Far fewer, because far more strongly declared, are the literary lodestars of that harbourless sea, where all beyond the horizon of cloud and billow seems veiled and uncertain. Some amongst them may, after all, be but wandering lights themselves[d], floating and drifting like meteors which glimmer at nightfall across shadowy waters. Others appear really fixed in a dim and joyless firmament where the Present only is true, the remote Past a conjecture, and the Future altogether inscrutable. According to them this bounded prospect is the true goal and real aim of our transitory life,—within it the trials and griefs of humanity assume their proper dimensions and pale their ineffectual terrors, while peace, like a river of Eden, flows out over the once martyred but now ransomed race of man. Even in our own imperfect struggling day, the human creature may be happy who certainly knows that this mixed existence is his All—that outside it he can live no life except in the memory of his fellow-men—that there is no God, no futurity of individual progress or perfection; but that one thing happens equally to the good and the bad—the wise and the unwise. This knowledge brings happiness, because it chases from the breast self-centred hope and fear: the man who accepts this blank beholds himself, as he really is, an atom of the Universal Whole—borne now by the irresistible tide of force into sunlight—borne soon by the same irresistible tide into a darkness of the shadow of death.
Compared with this creed, the martyrs of Monotheism were self-loving—for did not they hope? Compared with this simple creed, all who have stopped short on the threshold of frightful crimes, and hesitated to stain their souls, were also self-loving—for did they not fear?
A great variety of remonstrances have been addressed to writers of this latter type[e]. Social consequences have been eloquently urged against hypotheses which, if realised, would weaken, or perhaps destroy, self-control, foresight, and self-improvement. In reply we are told that these objects of pursuit still appear good and useful to benevolent eyes. But it should be remembered that our age is one of transition—half-developed as it were in Doubt. Our benevolent men have not yet been fully disciplined in the coming school. Who, therefore, shall safely predict for us the effects of its proposed discipline? Add that, looking at the civilised world in general, certain ideas (illusions, as they are sometimes called) respecting a Futurity influenced by our present right and wrong-doing, are ingrained in cultured man, and may perhaps be described as connate with his nineteenth-century existence[f]. Is it possible, then, for any one to say beforehand what may or may not be the consequence of uprooting cherished principles fitted in their own nature to exercise so practical an influence?
Remonstrances of this kind, however truthful and valuable in themselves, would be out of place in the ensuing pages. A contribution to the constructive science of Natural Theology must rest its arguments upon the reason of the case, to the exclusion of many interesting and persuasive considerations.

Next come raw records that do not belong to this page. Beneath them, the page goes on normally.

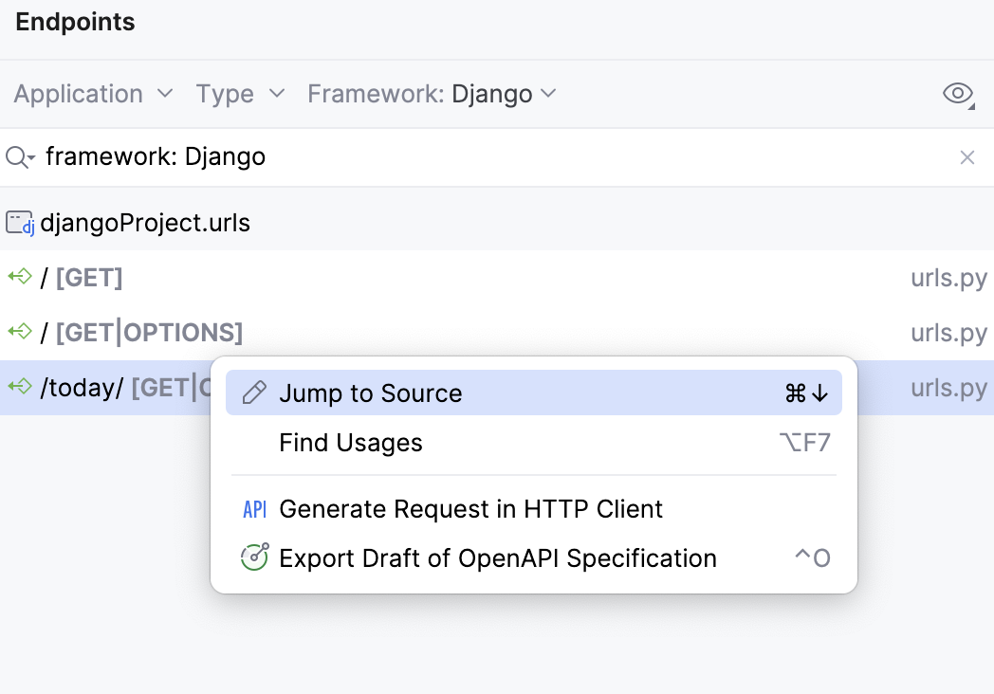Select Find Usages in the context menu
Screen dimensions: 994x694
tap(350, 442)
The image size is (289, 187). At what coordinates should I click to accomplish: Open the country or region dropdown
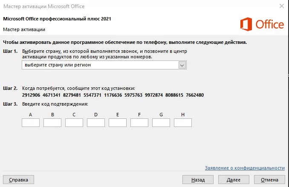click(101, 65)
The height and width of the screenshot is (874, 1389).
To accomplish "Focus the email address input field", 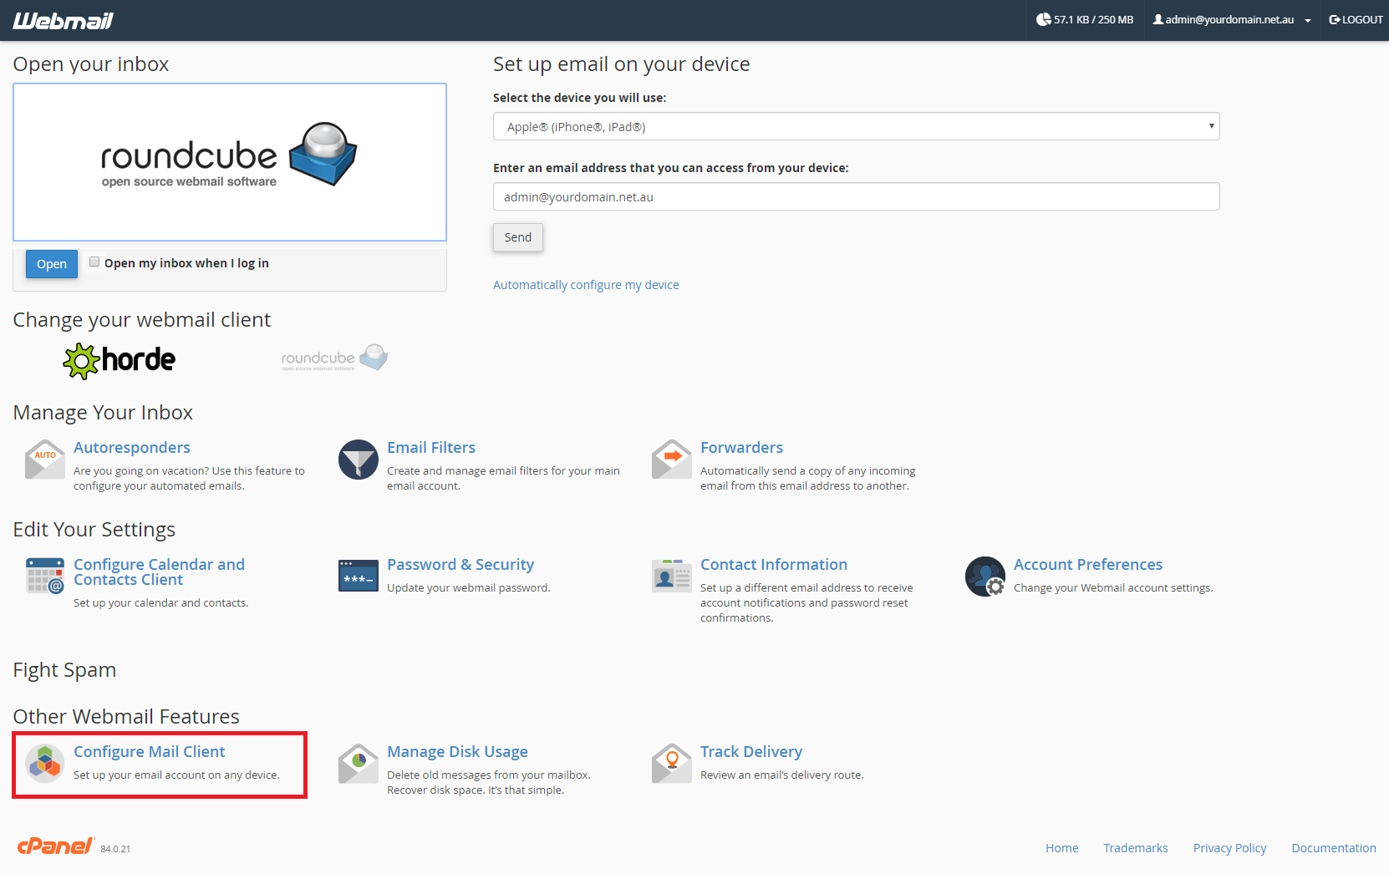I will (856, 197).
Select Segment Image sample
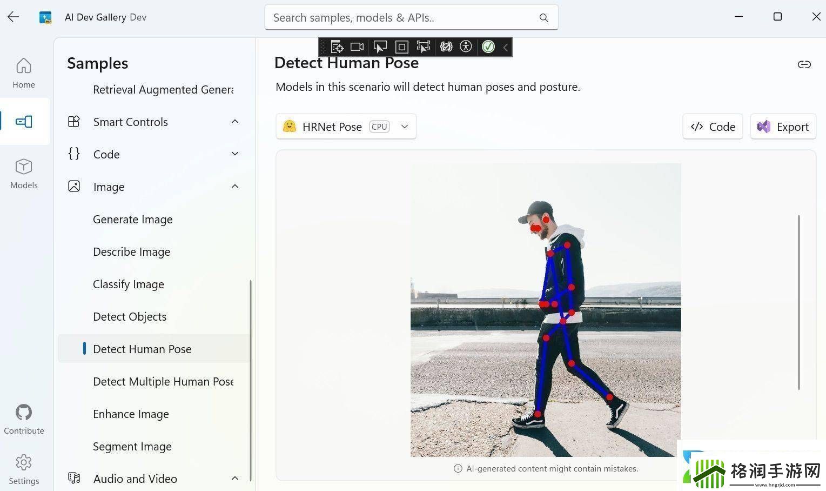The height and width of the screenshot is (491, 826). pos(132,447)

All questions of Sociology, have, however, a special fascination for numerous thinkers who are unlikely to overlook negative conclusions lying close upon the confines of their own science, and to them the treatment of such questions must be remitted.
That these phases of thought have not, in fact, escaped the consideration of benevolent observers, may be inferred from the special circumstances under which this Essay is composed. Into every condition (each being required by the exigencies of the subject) the present writer enters with honest cordiality. His wish and aim is to place before those who, while they doubt, still debate, certain reasonable considerations which have appeared convincing to other speculative minds. And he may defend himself from any possible charge of causeless intermeddling with other men's concerns, in the words of one amongst our most genuinely English poets:—
"'Twere well, says one sage, erudite, profound,
Terribly arch'd and aquiline his nose,
And overbuilt with most impending brows,
'Twere well could you permit the World to live
As the World pleases: what's the World to you?